+++ Input data
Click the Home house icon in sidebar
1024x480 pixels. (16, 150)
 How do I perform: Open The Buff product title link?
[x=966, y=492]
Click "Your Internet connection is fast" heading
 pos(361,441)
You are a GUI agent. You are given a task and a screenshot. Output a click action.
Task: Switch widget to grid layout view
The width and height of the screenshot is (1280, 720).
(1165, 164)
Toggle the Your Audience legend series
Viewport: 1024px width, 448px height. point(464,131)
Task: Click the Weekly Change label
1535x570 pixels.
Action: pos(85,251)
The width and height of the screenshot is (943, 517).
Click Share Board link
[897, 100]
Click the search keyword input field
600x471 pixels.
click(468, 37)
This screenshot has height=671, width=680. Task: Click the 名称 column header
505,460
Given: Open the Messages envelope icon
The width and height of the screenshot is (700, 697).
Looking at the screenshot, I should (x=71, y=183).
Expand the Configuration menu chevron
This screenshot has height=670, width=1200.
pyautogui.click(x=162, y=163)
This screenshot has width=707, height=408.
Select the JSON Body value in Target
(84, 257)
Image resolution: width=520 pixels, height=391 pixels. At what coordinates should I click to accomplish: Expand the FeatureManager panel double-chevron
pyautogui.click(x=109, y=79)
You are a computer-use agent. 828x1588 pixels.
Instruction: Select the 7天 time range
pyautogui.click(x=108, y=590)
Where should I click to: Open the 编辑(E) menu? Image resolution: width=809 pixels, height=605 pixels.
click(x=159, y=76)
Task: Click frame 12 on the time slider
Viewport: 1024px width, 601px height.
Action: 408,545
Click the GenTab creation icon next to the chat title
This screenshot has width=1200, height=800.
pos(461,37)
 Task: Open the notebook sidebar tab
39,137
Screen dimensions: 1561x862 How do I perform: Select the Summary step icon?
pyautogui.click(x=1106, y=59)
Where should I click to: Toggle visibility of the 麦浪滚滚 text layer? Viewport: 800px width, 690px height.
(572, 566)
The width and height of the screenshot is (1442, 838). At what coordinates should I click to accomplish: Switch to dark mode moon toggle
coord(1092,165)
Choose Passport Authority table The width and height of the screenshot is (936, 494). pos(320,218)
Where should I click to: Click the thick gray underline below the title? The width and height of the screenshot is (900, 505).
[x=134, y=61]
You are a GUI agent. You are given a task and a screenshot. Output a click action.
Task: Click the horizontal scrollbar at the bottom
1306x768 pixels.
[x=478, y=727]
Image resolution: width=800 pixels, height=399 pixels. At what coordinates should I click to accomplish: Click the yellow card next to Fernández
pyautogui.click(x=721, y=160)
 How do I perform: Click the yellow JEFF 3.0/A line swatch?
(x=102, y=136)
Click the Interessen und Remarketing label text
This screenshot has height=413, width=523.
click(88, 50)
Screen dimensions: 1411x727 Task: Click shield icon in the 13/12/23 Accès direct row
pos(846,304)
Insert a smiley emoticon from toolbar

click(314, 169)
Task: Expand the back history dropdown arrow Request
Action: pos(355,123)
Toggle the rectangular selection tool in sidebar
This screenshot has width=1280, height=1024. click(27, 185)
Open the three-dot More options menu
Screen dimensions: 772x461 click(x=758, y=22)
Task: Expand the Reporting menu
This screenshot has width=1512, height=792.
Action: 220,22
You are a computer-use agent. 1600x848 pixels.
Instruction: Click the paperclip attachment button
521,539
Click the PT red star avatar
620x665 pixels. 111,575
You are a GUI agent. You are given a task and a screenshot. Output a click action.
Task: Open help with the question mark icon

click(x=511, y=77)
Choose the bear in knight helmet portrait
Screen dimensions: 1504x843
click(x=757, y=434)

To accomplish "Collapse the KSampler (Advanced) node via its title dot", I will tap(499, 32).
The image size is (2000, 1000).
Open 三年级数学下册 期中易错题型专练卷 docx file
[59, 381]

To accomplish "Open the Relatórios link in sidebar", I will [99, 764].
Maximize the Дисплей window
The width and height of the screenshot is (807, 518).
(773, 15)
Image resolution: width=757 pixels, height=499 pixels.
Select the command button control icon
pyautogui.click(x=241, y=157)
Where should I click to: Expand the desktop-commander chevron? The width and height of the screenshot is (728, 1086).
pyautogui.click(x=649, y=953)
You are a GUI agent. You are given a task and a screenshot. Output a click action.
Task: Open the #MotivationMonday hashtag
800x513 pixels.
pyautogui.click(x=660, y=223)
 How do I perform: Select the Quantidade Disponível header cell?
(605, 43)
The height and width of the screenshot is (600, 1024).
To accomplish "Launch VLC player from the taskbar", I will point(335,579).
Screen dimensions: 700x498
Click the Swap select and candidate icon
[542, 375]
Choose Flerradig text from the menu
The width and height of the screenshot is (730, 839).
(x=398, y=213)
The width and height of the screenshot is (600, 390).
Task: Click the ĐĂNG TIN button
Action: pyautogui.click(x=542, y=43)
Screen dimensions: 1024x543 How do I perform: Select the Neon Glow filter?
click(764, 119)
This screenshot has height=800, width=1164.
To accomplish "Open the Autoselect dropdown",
++++++
Which lines above run from the one containing "You are a computer-use agent. 828x1588" to the one containing "Task: Click frame 12 on the time slider"? Give them again exactly, both ends included.

You are a computer-use agent. 828x1588 pixels.
Instruction: Select the 7天 time range
pyautogui.click(x=108, y=590)
Where should I click to: Open the 编辑(E) menu? Image resolution: width=809 pixels, height=605 pixels.
click(x=159, y=76)
Task: Click frame 12 on the time slider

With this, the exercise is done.